“I hate you!”, “I don’t have to listen to you!”, “Go to hell!”, “You’re not my mother/father!”, all of these may be common phrases for children and teens who have experienced trauma, loss, foster care and adoption. Have you ever tried parenting a child who puts his fist through the wall when you ask him to do his homework? How do you parent a child who is irritable and angry from the moment she wakes up?
Children in foster care have experienced varying degrees of trauma, neglect, and multiple attachment disruptions or placements. These children have experienced overwhelming amounts of internal emotional distress at an age when they were ill-equipped to manage their emotional states or distress. The end result is that children in foster care often have lots of BIG and INTENSE emotions with little ability to articulate and express what they are feeling and why they are feeling it (by the way, many adults struggle with this as well).
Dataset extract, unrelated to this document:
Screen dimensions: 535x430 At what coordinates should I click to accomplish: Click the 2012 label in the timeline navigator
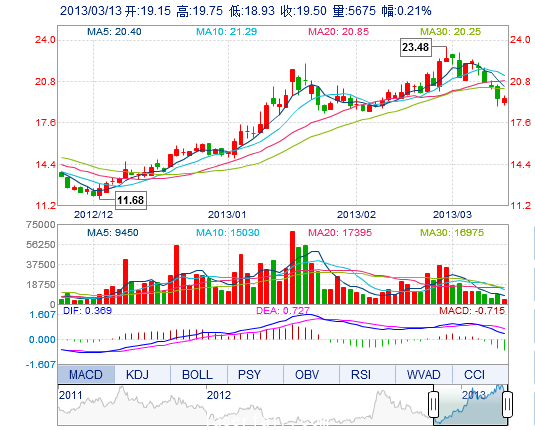pos(219,395)
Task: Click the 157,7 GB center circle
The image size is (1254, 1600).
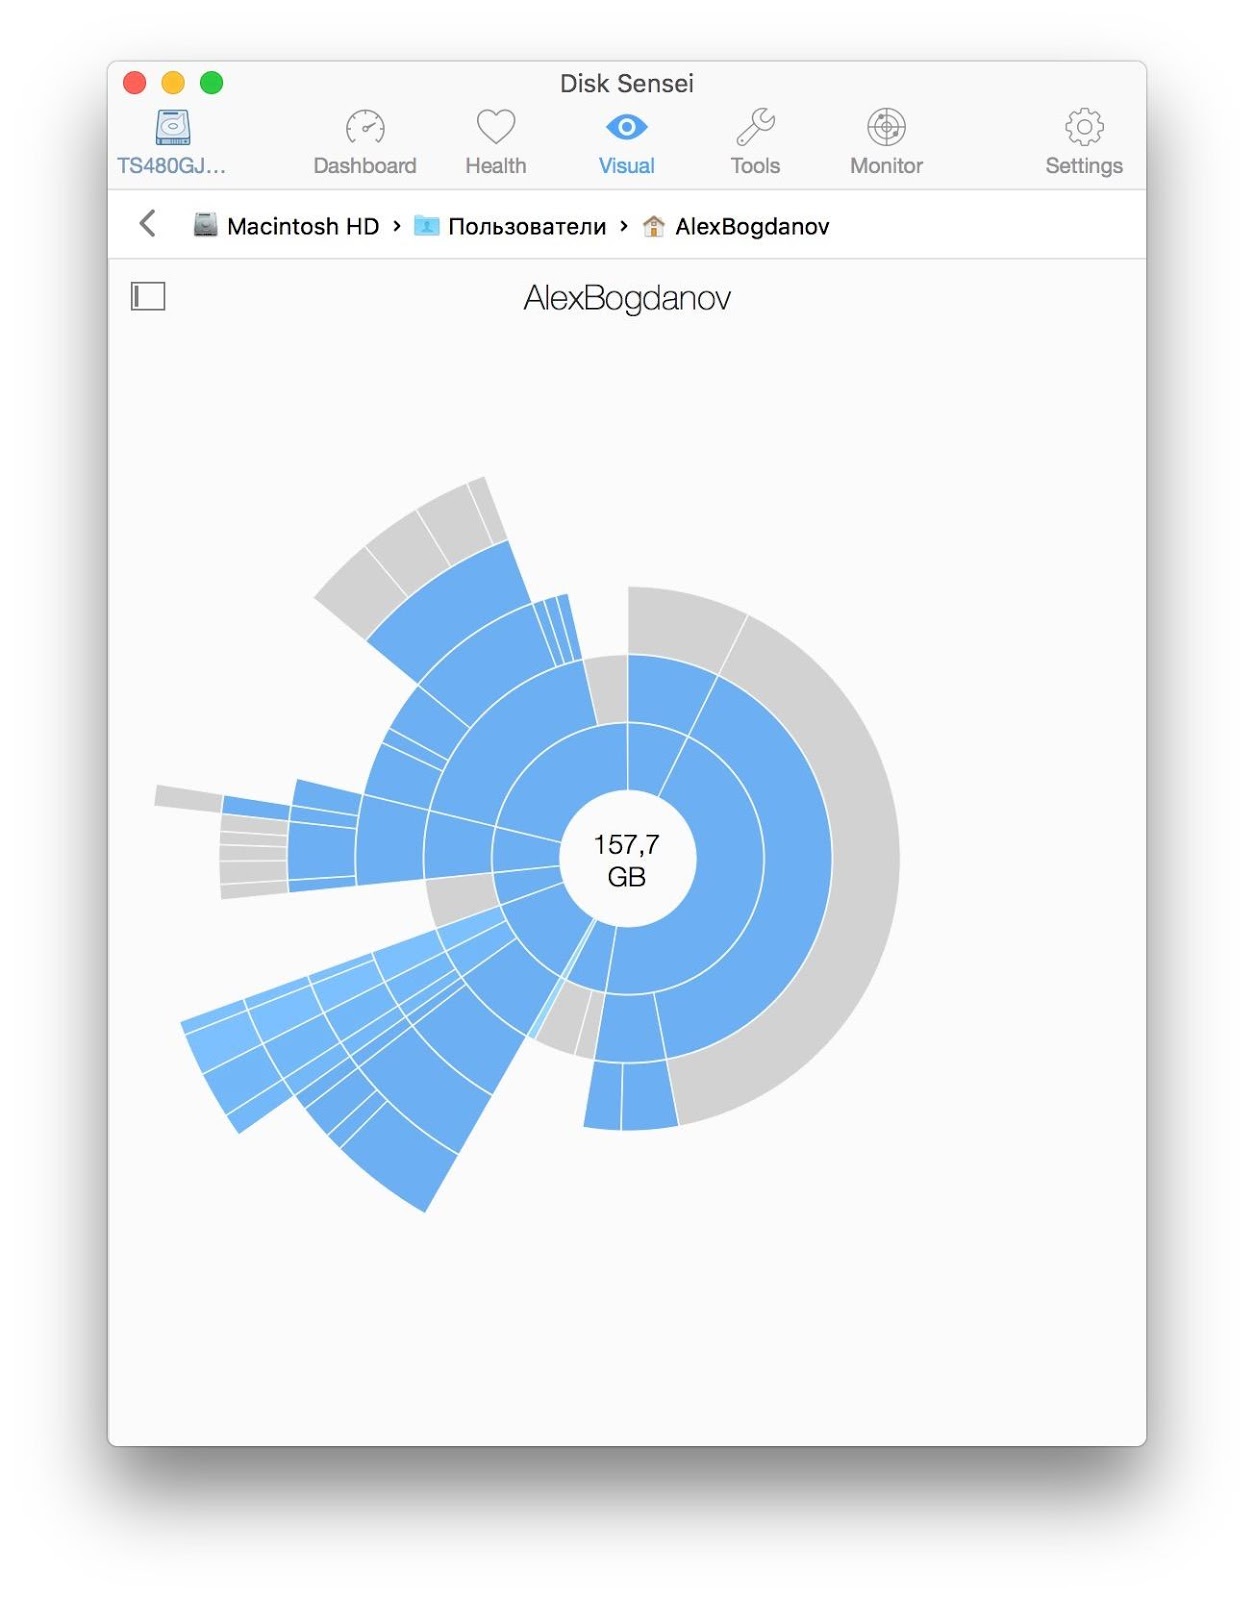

Where there is anger, there is always pain
Anger is a very common by-product of all this pain and suffering. It is often misunderstood, miscommunicated and displaced. And unfortunately, anger is a very easy emotion to ‘catch’. Early interpersonal trauma forces the child’s social-emotional brain (right hemisphere) to adapt to a hostile or neglectful environment. The result for the child is that all systems of the social brain become shaped for ‘offensive’ and ‘defensive’ purposes. The child is often stuck in survival mode, often using strategies to defend (not learn), attack (not cooperate), avoid (not connect) and provoke (not please).
Attachment and Anger
What happens when a child who has suffered chronic neglect and relational trauma lands on a parents ‘attachment dance floor.’ The emotional demands placed upon the parents are intense, complex and are unlike any other intimate emotional relationship. Emotions are contagious; it’s easy to ‘catch’ an emotion – especially anger. This is perhaps the most difficult challenge for parents and caregivers. What to do with all that anger – theirs and ours!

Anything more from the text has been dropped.